Una marea de maletas en Venezuela
La mala gestión económica empuja a la gente a salir de un país que tiene una inmensa riqueza petrolífera
Una pequeña bolsa de caramelos Skyttles cuesta en el aeropuerto de Maiquetía, desde donde se llega y se sale de Caracas, 46.000 bolívares. Si, con la última subida, el salario mínimo está en 456.507, eso quiere decir que te puedes comprar casi diez unidades y pegarte un atracón. Hay quienes se gastan en golosinas las últimas monedas que les quedan del país que visitan, mientras esperan embarcar, pero en Venezuela eso no es tan fácil. Más que terminar con los últimos bolívares, lo que se necesita es un deliberado acto de voluntad para llenar antes de partir el bolso de billetes y poder darse así ese pequeño capricho. Las chucherías están reñidas con la revolución.
La situación económica de ese país repleto de petróleo es alarmante. Algo tiene que haber hecho mal el régimen chavista para llegar a ese punto: los precios subirán en 2018 un 2.439,3%, según el FMI. El presidente Maduro presentó hace unos días un nuevo billete, de 100.000 bolívares, seguramente para evitar que los venezolanos tengan que desplazarse con una carretilla para llevar los fondos necesarios cada vez que salen de compras. La imagen es gratuita, sólo pretende subrayar el drama: sí, algo ha salido rematadamente mal.
Otro síntoma, más desgarrador porque sucede ante los ojos del viajero, es la imponente marea de maletas que inunda la fila que se dirige a la facturación. Llegan y vuelven a llegar, una y otra vez. Viajan familias enteras, se están yendo definitivamente. Por eso el padre, la madre, los niños y los abuelos llevan cada uno dos maletas y un bolso de mano. La cola es enorme y, cada vez que avanza unos metros, se repite el ritual. Cada cual empuja primero uno de los equipajes que tiene asignados, luego regresa por el otro, y deja para el final el que va a llevar encima, y que debe pesar casi tanto como los demás. Eso es lo que hay.
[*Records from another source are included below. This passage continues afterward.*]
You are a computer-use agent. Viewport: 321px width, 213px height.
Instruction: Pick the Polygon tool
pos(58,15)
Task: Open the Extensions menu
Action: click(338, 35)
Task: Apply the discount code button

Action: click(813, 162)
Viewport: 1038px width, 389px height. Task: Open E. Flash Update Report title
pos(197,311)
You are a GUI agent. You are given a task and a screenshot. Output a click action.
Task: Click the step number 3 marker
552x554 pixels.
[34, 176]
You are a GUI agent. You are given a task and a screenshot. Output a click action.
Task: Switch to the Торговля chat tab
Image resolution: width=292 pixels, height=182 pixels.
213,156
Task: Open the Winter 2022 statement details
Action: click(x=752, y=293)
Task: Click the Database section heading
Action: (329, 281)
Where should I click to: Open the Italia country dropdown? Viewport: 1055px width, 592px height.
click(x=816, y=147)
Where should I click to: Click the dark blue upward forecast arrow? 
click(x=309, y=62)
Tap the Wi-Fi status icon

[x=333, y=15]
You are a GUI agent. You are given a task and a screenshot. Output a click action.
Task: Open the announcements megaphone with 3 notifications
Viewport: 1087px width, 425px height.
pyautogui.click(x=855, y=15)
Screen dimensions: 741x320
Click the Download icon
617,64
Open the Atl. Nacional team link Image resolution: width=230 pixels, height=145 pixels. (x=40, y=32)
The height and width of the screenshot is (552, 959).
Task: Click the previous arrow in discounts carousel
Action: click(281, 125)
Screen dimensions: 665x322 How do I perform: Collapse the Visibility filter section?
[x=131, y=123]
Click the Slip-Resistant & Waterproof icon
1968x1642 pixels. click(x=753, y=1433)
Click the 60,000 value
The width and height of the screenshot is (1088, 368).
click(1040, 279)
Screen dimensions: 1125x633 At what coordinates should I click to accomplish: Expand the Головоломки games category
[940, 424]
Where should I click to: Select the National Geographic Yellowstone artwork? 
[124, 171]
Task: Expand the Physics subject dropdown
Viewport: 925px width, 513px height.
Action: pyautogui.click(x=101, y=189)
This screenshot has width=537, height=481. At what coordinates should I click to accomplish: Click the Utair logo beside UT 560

Si la familia no va a salir completa de Venezuela, la cosa es diferente. Hay quienes están ya avisados a propósito del contraste inquietante que se produce entre la rabiosa vitalidad de los colores del suelo que diseñó Carlos Cruz-Diez, uno de los grandes representantes venezolanos del op-art,y las escenas de despedida de las personas que lo están pisando. Chocan los achuchones desesperados que se dan las parejas que van a separarse o los abrazos con que se despiden los jóvenes de sus padres o los lagrimones del niño que dice adiós a su madre con esas filas en zigzag de colorines rojos, amarillos, azules y negros con que Venezuela celebraba su vibrante modernidad en Maiquetía hace más de treinta años.
Hace unos días en Carabobo tuvo lugar una feria del libro, la Filuc, que era toda una declaración de principios frente a esa angustiosa corriente de venezolanos que se van. Para seguir leyendo era su lema. En fin, para seguir viviendo. Y es que hay un momento en que toca hacerse, frente a la revolución bolivariana, esa pregunta que se hacía a sí mismo el ensayista e historiador venezolano Luis Pérez Oramas: “¿Hasta cuándo vamos a fundar nuestra política en la revancha de los desposeídos?”.